|
Combining Multiple Correlated Reward and Shaping Signals by Measuring Confidence Host Publication: 28th AAAI Conference on Artificial Intelligence (AAAI-14) Authors: T. Brys, A. Nowé, D. Kudenko and M. Taylor Publisher: AAAI Publication Year: 2014 Number of Pages: 7 ISBN: 78-1-57735-679-0
Abstract: Multi-objective problems with correlated objectives are a class of problems that deserve specific attention. In contrast to typical multi-objective problems, they do not require the identification of trade-offs between the objectives, as (near-) optimal solutions for any objective are (near-) optimal for every objective. Intelligently combining the feedback from these objectives, instead of only looking at a single one, can improve optimization. This class of problems is very relevant in reinforcement learning, as any single-objective reinforcement learning problem can be framed as such a multi-objective problem using multiple reward shaping functions.

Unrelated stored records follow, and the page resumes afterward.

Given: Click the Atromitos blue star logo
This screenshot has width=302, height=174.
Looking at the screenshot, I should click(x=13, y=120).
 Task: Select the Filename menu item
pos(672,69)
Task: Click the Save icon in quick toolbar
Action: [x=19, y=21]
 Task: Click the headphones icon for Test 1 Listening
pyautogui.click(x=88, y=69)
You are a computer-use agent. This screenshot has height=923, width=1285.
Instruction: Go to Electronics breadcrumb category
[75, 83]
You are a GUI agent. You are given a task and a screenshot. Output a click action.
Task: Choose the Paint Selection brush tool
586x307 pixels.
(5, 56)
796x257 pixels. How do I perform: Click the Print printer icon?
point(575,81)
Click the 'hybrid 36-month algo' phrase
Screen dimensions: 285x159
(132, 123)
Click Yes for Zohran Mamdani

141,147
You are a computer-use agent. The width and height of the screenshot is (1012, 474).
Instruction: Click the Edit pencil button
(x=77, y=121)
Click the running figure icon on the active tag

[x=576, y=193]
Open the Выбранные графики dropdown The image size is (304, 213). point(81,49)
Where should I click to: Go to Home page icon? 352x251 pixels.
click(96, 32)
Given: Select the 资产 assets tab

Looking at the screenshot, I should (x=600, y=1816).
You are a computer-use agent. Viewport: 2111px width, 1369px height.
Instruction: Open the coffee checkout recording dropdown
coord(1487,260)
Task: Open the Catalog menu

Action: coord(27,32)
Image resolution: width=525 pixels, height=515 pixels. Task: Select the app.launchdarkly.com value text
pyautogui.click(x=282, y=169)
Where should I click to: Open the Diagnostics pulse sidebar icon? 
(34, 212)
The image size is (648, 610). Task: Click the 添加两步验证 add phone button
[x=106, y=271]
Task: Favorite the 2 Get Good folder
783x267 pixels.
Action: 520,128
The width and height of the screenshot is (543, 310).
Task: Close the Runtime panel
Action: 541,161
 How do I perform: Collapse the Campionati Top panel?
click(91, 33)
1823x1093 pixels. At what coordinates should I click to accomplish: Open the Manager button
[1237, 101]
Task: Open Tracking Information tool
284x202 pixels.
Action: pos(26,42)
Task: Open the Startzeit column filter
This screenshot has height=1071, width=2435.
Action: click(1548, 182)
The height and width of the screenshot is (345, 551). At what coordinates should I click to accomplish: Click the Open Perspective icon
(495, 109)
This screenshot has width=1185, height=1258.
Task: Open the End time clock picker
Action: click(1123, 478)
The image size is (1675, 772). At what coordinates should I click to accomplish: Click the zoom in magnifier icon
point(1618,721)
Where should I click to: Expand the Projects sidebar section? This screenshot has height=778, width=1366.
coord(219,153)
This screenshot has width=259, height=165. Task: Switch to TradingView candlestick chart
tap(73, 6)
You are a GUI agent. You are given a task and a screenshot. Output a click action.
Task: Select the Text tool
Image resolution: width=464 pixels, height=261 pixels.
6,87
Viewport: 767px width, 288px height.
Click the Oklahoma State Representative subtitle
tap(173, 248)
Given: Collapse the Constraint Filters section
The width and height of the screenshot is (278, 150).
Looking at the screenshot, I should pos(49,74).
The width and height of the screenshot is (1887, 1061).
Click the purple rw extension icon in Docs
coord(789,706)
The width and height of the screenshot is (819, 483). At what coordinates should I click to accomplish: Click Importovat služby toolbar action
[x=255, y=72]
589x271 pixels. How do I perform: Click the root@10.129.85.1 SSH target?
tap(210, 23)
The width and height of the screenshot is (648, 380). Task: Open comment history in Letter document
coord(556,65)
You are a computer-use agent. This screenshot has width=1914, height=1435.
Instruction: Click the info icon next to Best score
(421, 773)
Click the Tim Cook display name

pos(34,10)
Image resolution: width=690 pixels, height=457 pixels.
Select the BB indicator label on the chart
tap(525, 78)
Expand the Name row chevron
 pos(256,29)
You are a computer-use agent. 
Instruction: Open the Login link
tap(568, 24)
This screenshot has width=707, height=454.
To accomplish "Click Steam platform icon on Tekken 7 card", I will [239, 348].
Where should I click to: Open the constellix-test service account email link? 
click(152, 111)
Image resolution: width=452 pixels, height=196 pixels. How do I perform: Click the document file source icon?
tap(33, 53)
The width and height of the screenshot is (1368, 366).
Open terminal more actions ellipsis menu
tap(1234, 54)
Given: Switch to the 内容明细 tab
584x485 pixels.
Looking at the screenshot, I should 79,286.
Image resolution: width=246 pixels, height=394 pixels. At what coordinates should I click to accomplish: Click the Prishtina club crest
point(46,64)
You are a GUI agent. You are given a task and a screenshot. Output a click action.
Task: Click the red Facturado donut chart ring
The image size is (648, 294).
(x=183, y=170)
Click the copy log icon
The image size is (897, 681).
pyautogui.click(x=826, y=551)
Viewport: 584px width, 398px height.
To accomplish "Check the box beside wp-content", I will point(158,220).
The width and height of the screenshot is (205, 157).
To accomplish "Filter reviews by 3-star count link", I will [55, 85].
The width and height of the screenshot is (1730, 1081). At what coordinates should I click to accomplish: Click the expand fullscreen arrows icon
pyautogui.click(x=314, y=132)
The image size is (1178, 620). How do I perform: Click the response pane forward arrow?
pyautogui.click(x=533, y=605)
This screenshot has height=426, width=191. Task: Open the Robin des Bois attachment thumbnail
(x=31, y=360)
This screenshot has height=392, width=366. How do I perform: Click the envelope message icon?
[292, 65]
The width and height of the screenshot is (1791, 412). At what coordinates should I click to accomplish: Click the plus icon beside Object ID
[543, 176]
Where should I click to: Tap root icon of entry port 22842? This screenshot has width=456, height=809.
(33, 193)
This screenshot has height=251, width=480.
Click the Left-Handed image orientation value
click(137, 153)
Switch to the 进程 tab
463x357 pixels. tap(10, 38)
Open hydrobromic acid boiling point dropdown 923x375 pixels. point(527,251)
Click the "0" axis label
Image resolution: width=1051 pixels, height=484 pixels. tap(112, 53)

After discussing this problem class, we propose a solution technique for such reinforcement learning problems, called adaptive objective selection. This technique makes a temporal difference learner estimate the Q-function for each objective in parallel, and introduces a way of measuring confidence in these estimates. This confidence metric is then used to choose which objective's estimates to use for action selection. We show significant improvements in performance over other plausible techniques on two problem domains. Finally, we provide an intuitive analysis of the technique's decisions, yielding insights into the nature of the problems being solved.
|
|